I'm confused about this article. I agree with most you've said, but I'm not sure the point is exactly. I thought the entire premise of this community was that more is possible, but we're only "less wrong" at the moment. I didn't think there was any promise of results for the current state of the art. Is this post a warning, or am I overlooking this trend?

I agree we shouldn't see x-rationality as practically useful now. You don't rule out rationality becoming the superpower Eliezer portrays in his fiction. That is certainly a long ways off. Boyle's Law and weather prediction is an apt analogy. Just trying harder to apply our current knowledge won't go very far, but there should be some productive avenues.

I think I'd understand your purpose better if you could answer these questions: In your mind, how likely is it that x-rationality could be practically useful in, say, 50 years? What approaches are most likely to get us to a useful practice of rationality? Or is your point that any advances that are made will be radically different from our current lines of investigation?

Just trying to understand.

Comment author: Yvain 09 April 2009 12:55:41PM 1 point [-]
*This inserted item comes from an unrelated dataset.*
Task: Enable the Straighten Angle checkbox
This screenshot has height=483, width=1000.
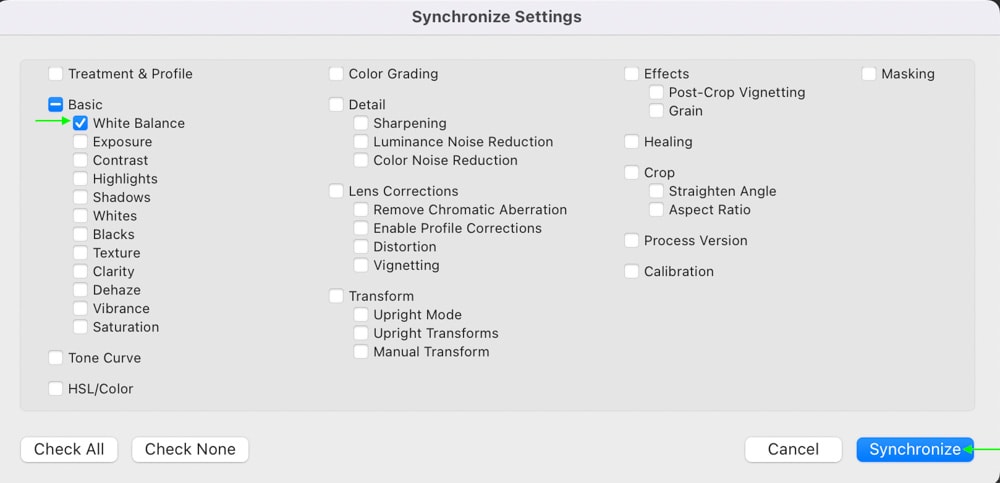Action: tap(656, 191)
I'll admit I might be attacking a straw man, but if you read the posts linked to on the very top, I think there are at least a few people out there who believe it, or who don't consciously believe it but act as if it's true.
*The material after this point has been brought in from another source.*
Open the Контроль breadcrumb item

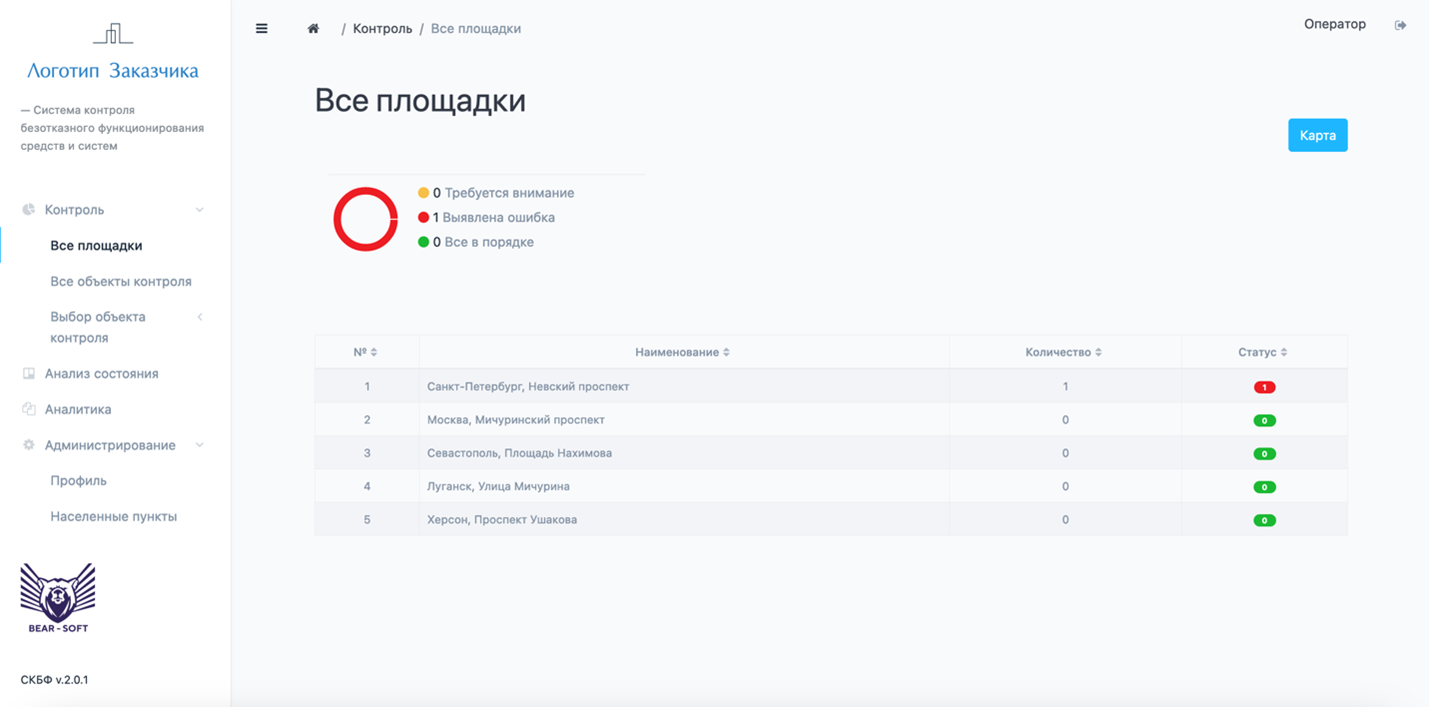pos(382,28)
How likely is it that x-rationality could be practically useful in, say, 50 years.

Depends how you reduce "practically useful". Reduce it to "a person randomly assigned to take rationality classes two hours a week plus homework for a year will make on average ten percent more money than a similar person who doesn't", my wild completely unsubstantiated guess is 50% likely. But I'd give similar numbers to other types of self-improvement classes like Carnegie seminars and that sort of thing.
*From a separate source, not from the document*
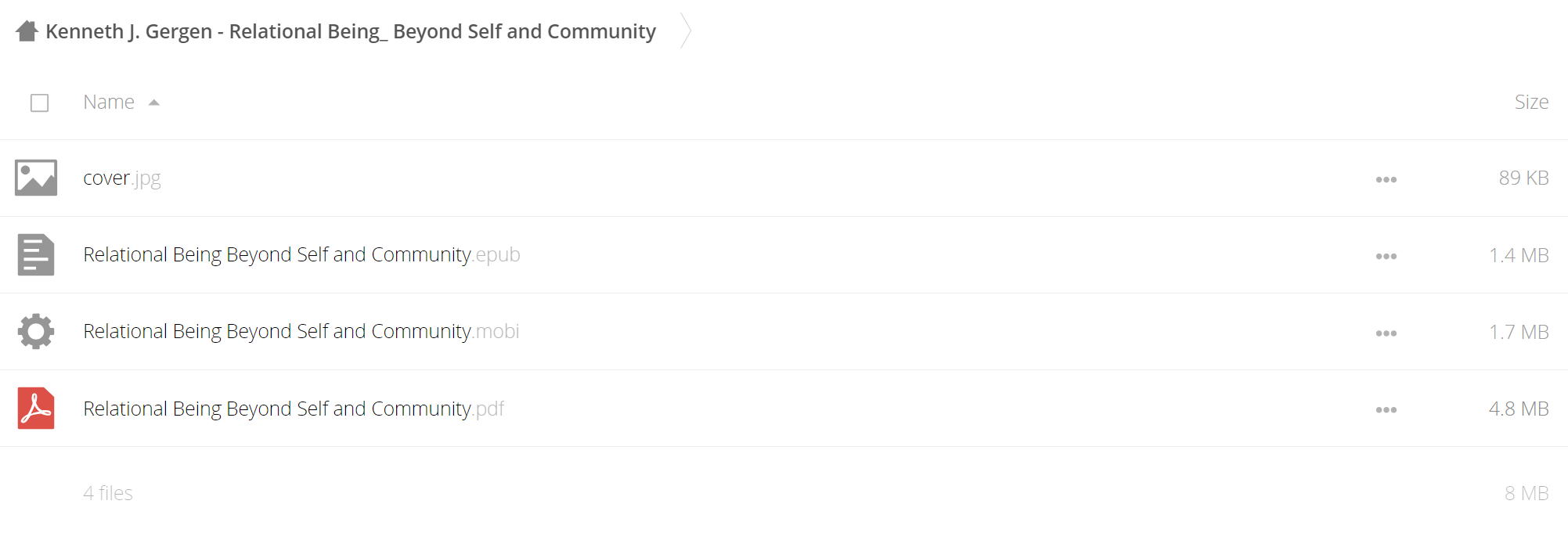The image size is (1568, 551).
Task: Open cover.jpg file name
Action: click(x=122, y=178)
What approaches are most likely to get us to a useful practice of rationality? Or is your point that any advances that are made will be radically different from our current lines of investigation?

If by "useful practice of rationality" you mean the way Eliezer imagines it, I think there should be more focus on applying the rationality we have rather than delving deeper and deeper into the theory, but if I could say more than that, I'd be rich and you'd be paying me outrageous hourly fees to talk about it :)

I do think non-godlike levels of rationality have far more potential to help us in politics than in daily life, but that's a minefield. In terms of easy profits we should focus the movement there, but in terms of remaining cohesive and credible it's not really an option.